This task calls for copying every line in the data below that contains the word "computer".
Data provided Block Start
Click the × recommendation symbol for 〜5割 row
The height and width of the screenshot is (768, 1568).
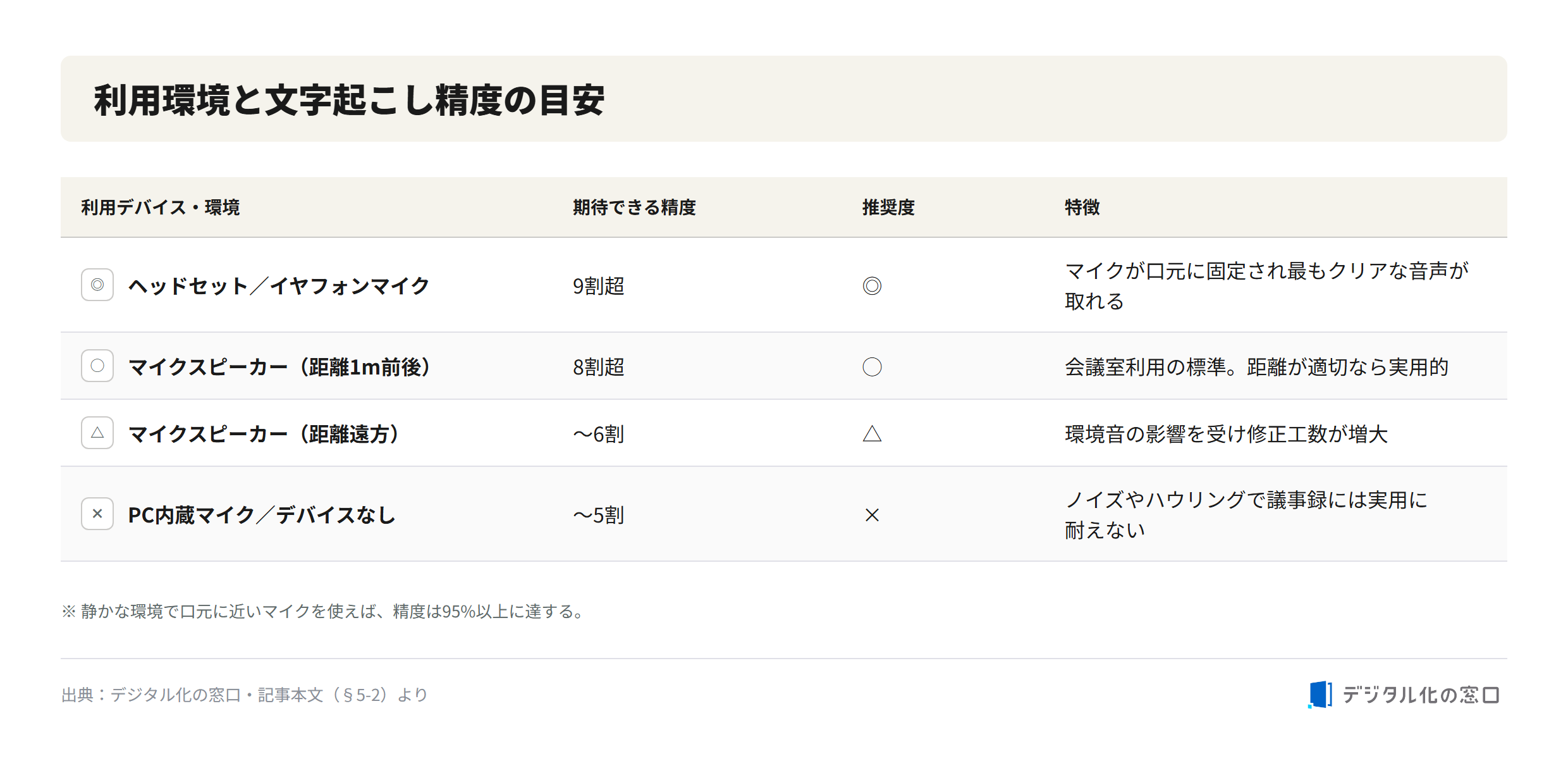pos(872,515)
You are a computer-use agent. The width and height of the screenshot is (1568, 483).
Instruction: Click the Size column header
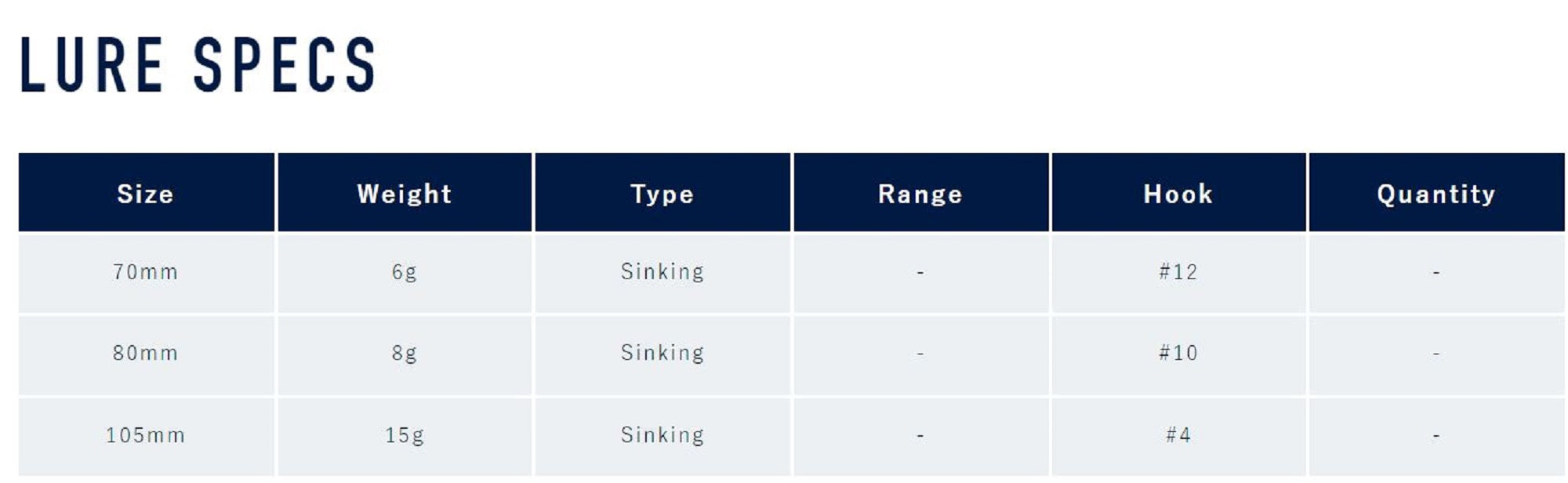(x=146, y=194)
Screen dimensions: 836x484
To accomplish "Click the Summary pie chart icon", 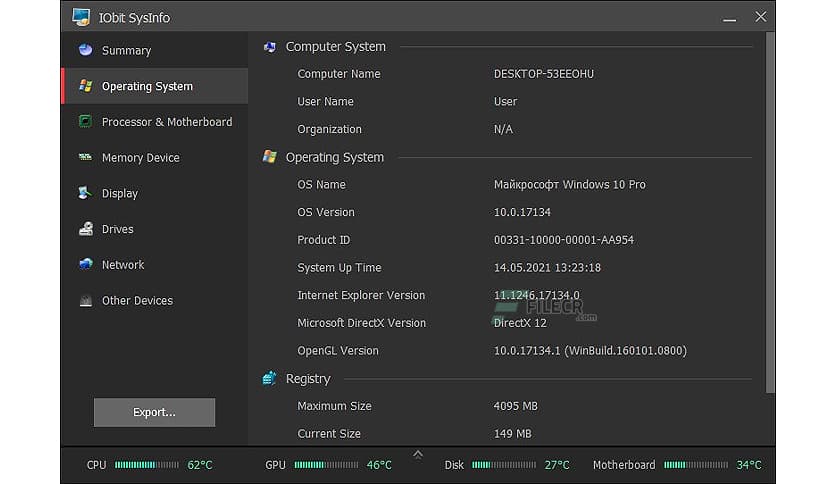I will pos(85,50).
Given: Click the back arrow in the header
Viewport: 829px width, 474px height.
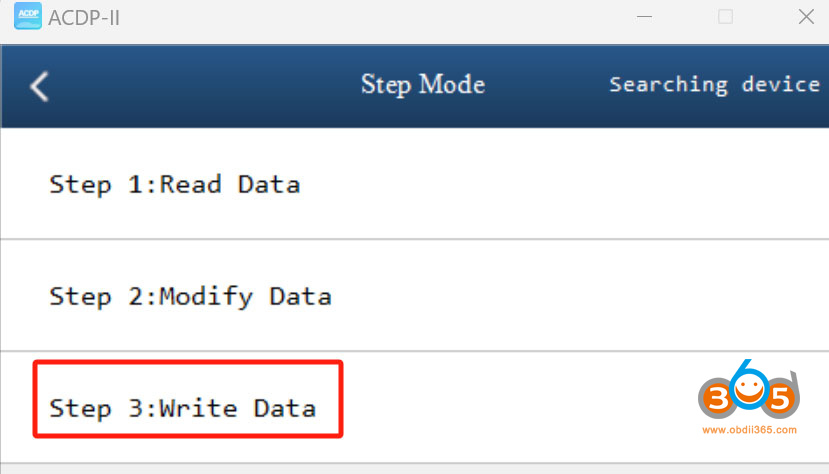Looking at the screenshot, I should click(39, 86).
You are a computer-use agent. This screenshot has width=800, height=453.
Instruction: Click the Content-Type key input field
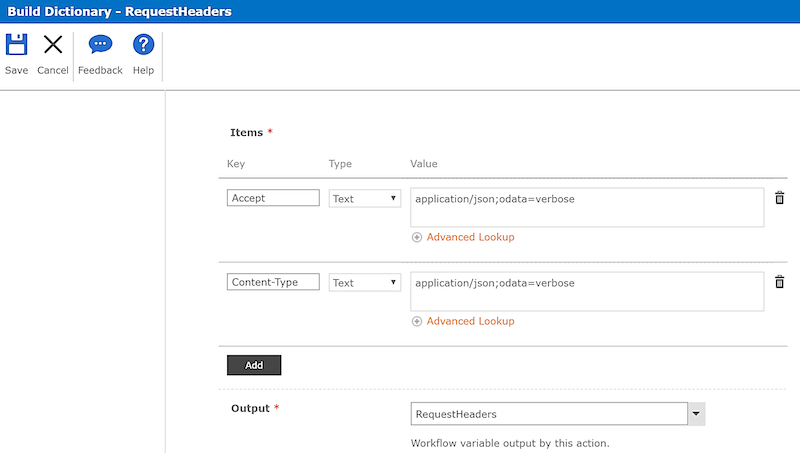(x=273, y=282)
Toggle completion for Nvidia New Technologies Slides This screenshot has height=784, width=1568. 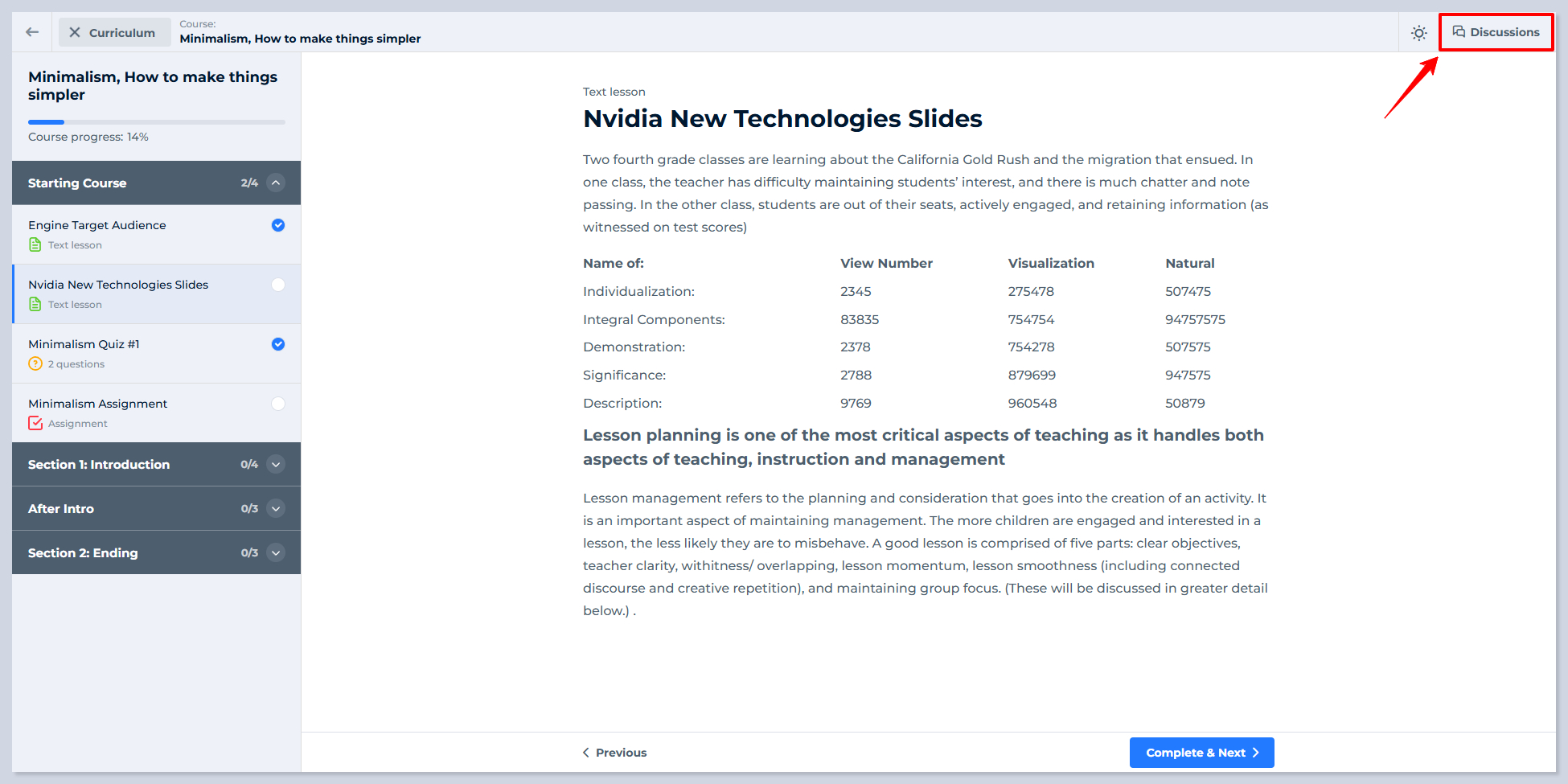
Data provided Block End
§ Finished task
You are a computer-use agent. The width and height of the screenshot is (1568, 483).
You are a computer-use agent. This screenshot has width=800, height=453.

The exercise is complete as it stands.